Right from the beginnings of the SEO movement, the measurement of a successful campaign was the position a site achieved for certain search terms. An SEO campaign was only deemed successful if a site achieved a top 30 listing for a number of selected search terms. SEO companies even offered payment programs where they got paid for each ranking.
These days those that still focus on rankings achieved as an end goal are missing a big trick. Here are the reasons why:
- A top ranking on the search engines does not guarantee an increase in qualified traffic to the site. The term being ranked for might have a very low number of searches, or may not be focussed enough to the products and services offered on the site.
- With the number of companies realising the potential of high visibility on the search engines, it is getting harder and harder to achieve rankings in the more competitive industries. If success measurement focuses on rankings for a small number of highly popular and competitive keywords a campaign may be deemed unsuccessful even though a site has achieved a large number of rankings for more niche phrases that are collectively driving increased numbers of qualified visitors to the site.
- A successful online marketing campaign is not just about increasing visibility on the major search engines (although of course that is a major part).

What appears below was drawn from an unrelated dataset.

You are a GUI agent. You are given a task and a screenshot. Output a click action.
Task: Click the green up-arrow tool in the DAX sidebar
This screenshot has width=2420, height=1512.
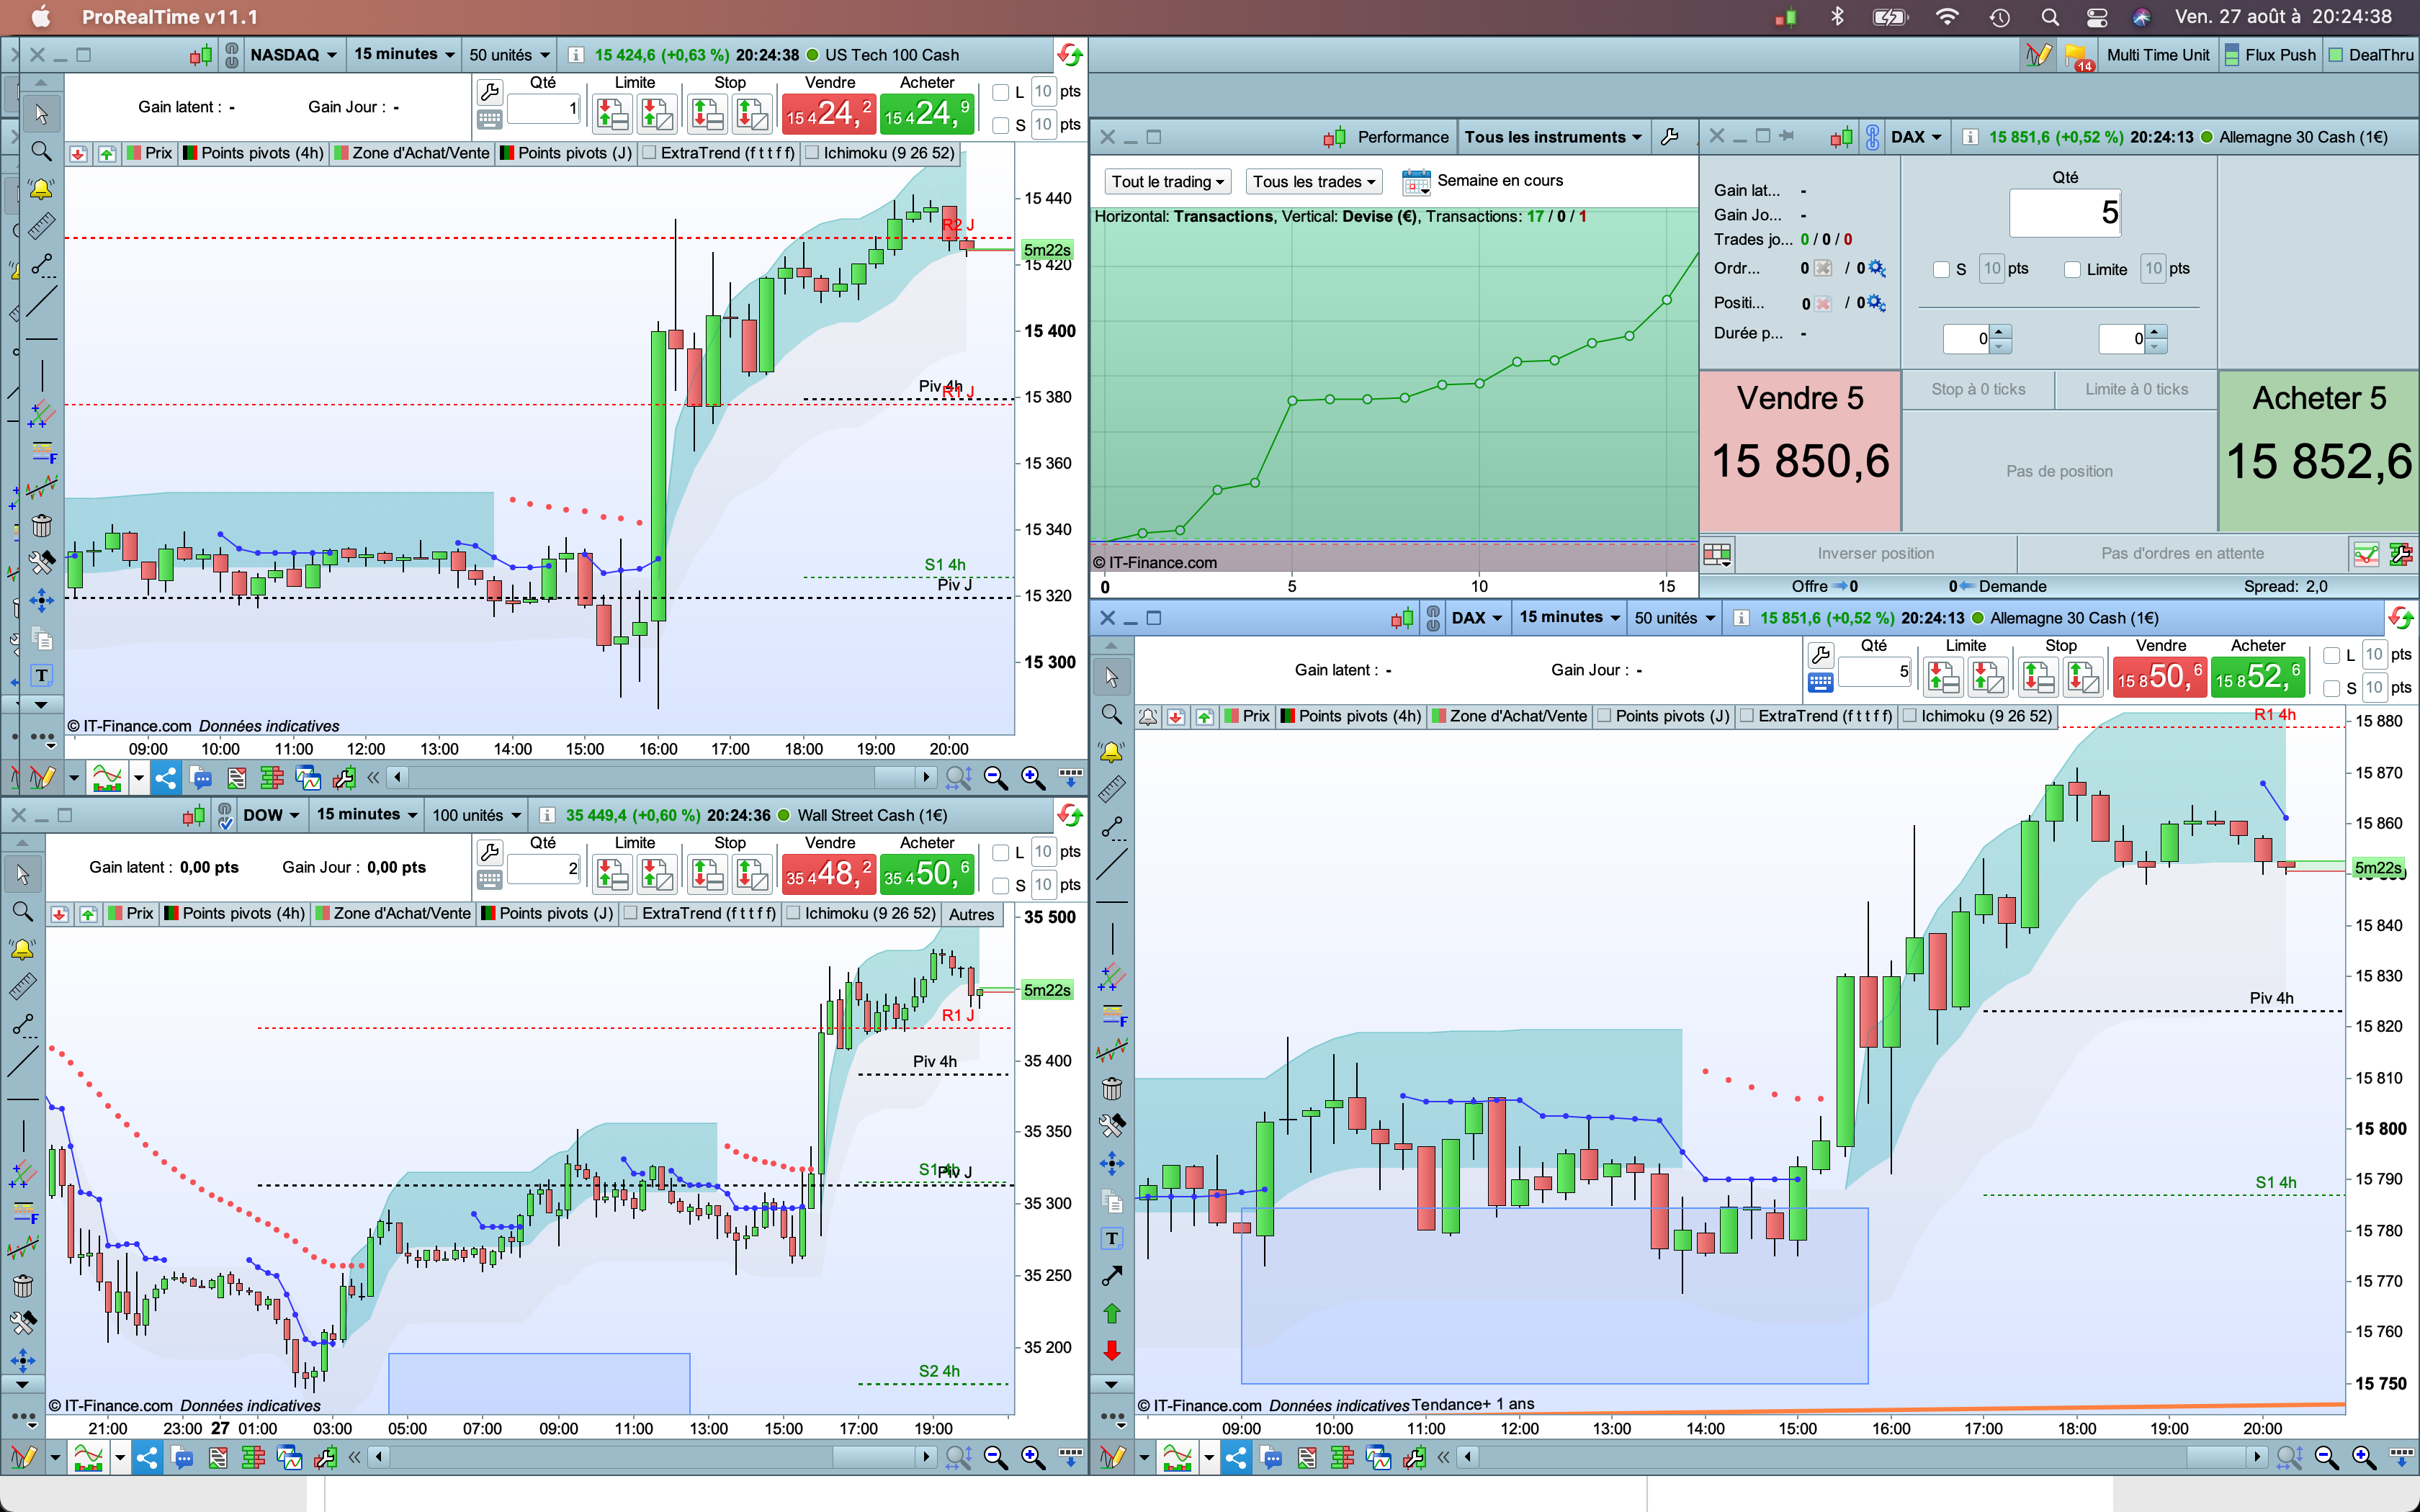1112,1313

These days there are so many other ways a site can increase its visibility online such as Blogs, Forums, Online PR and Social Networking. Utilising these methods correctly can result in just as much qualified traffic being driven to the site as a few top rankings could achieve.

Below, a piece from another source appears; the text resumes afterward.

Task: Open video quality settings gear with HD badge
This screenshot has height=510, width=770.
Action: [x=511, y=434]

- Achieving rankings on the search engines for relevant search terms is only half the battle and certainly shouldn’t be the end goal. What the increased number of visitors then do on your site is just as important. There is no point in driving high numbers of qualified visitors to your site if none of them convert to a sale or enquiry for you. There are too many sites out there receiving wasted visitors through lack of good design. Your site must be optimised for both the search engines and your site users. The two are definitely NOT mutually exclusive. Designing a good site for users will often result in a search engine friendly site.
- Rankings watching can be a futile and very stressful past time. Search engine indexes are in constant flux and rankings could come and go on a regular basis. Having a heart attack every time this happens is not going to do you any favours. Keep looking at the bigger picture. As long as the numbers of relevant traffic to your site is on the increase and those visitors are converting, whether you are on the 1st or 2nd page on Google for “widgets” is not worth worrying over.
Don’t get me wrong here, of course gaining a range of high rankings for relevant terms will have a large impact on the success of your site as a whole, its just not the only thing you should be measuring and isn’t even the most important. Here is what you should be measuring:
- Is the number of visitors to your site on the increase?
- Are those visitors coming from qualified sources (other relevant sites, blogs, relevant search engine results)
- Is the number of relevant links to your site on the increase?
- What are your visitors doing once they get to your site?
- Are the visitors to your site converting?
- What is your ROI?
You’ll find if you concentrate on all of these areas and leave the rankings watching to your competitors, your sanity will be saved and you will be working on the success of your site for your business as a whole.